# Ohio Kenpoists



## jfarnsworth (Mar 12, 2011)

I'm having an issue using google searches & to know who is doing what. I don't normally post on the martialtalk website but I am posting here b/c I want to know who actually out there in Ohio does Parker's Kenpo?

Please sign here, & if you don't mind where about in Ohio you train. There are a lot of good things going on right now in our state. I for one would like to be in contact with any other school that is doing, as I mentioned, Parker's Kenpo. 

I figured that this was the easiest way to get in contact with the other schools.
Salute,
Jason Farnsworth


----------



## jfarnsworth (Mar 12, 2011)

Ok, to get the ball rolling here.
My name is Jason Farnsworth. I have a small school in Lexington, Ohio. I teach @ a gymnastics facility called;
spirit of ohio sports academy
235 Lexington-Industrial drive
Lexington, OH 44906
p) 419-884-0199
c) 419-560-2191
I'm a 4th degree black, Parker/Planas lineage


----------



## Brian Jones (May 21, 2011)

Jason:
 I just don't think there are many. And I know there aren't many schools especially if you are looking at those that teach specifically Parker Kenpo. There's you and Steve Hatfield (of course) umm There was a fellow I can't remember his last name, first name is Gus who comes from the Planas line who was teaching in Columbus (you may know him). Joe Doyle, maybe, Near Cleveland and there was a fellow in Washington CH who came from the Floes Brothers but I think teaches Parker Kenpo. Other than that I don't know of any. Seems Parker Kenpo really flourished out west and on the East Coast  but the Tracy's seemed to really own the midwest.

Brian Jones


----------



## jfarnsworth (May 22, 2011)

Gus Sergakis is who you were thinking of in the columbus area. He does not pursue any students at this time. He is too busy tied up at work. 

There are a couple of guy's who broke away from Mr. Hatfield's studio several years back. One is Tim Hysell & the other is Larry Splain.

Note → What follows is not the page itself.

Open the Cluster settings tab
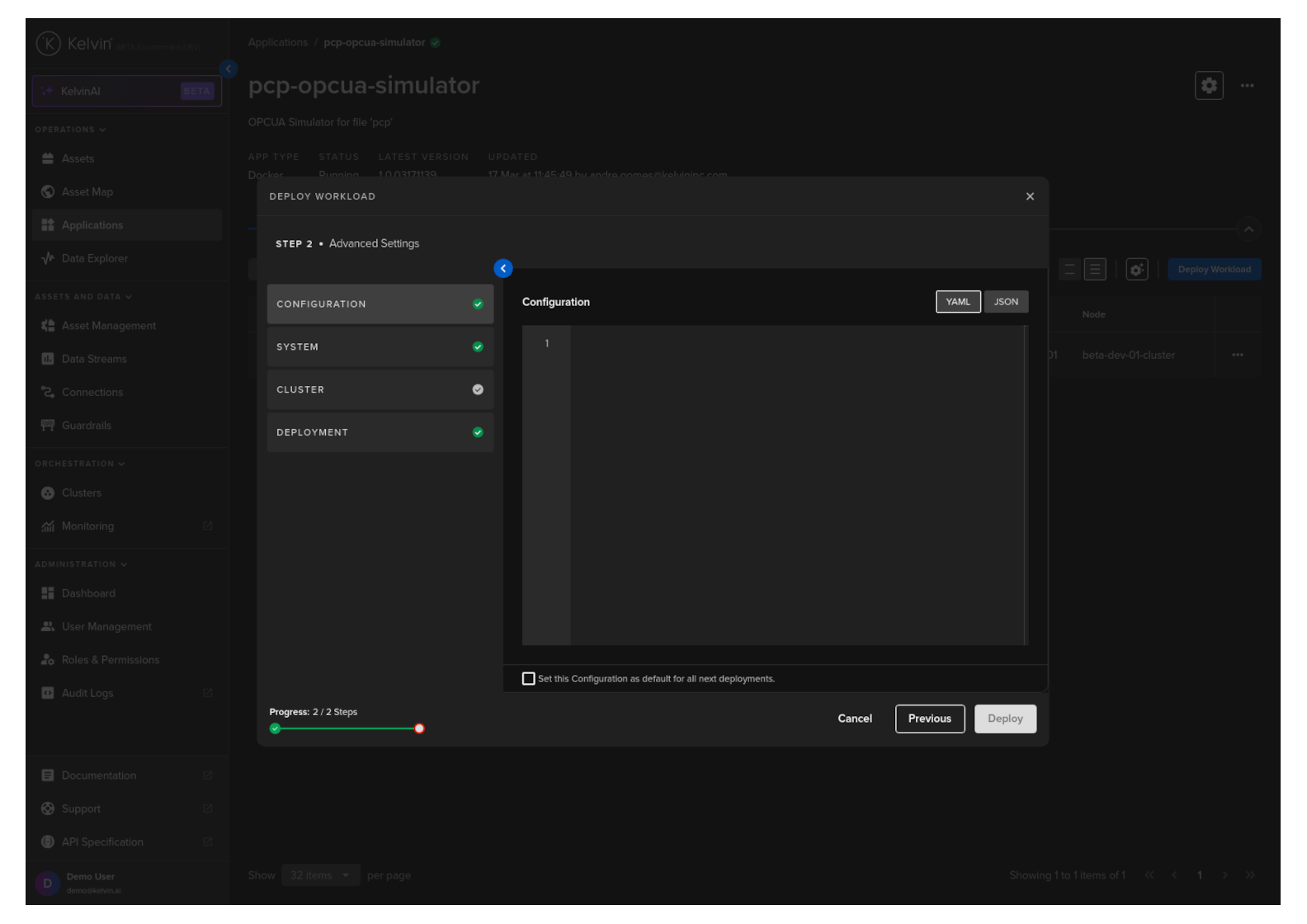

All 3 of the guy's listed above & myself train @ Mr. Doyle's studio once a month to pursue our kenpo training along w/our goals to train w/Mr. Planas. Mr. Gus, Larry & myself were up there today for training. Regardless of that, I don't get on this site much, it's interesting to see after a couple of months you were the only person to post on here. 

I'd love to tell you what we do up there. If you are intested in hearing PM me & i'll give you an idea or if you send me your ph#, I'd be more than happy to give you a call.
Jason


----------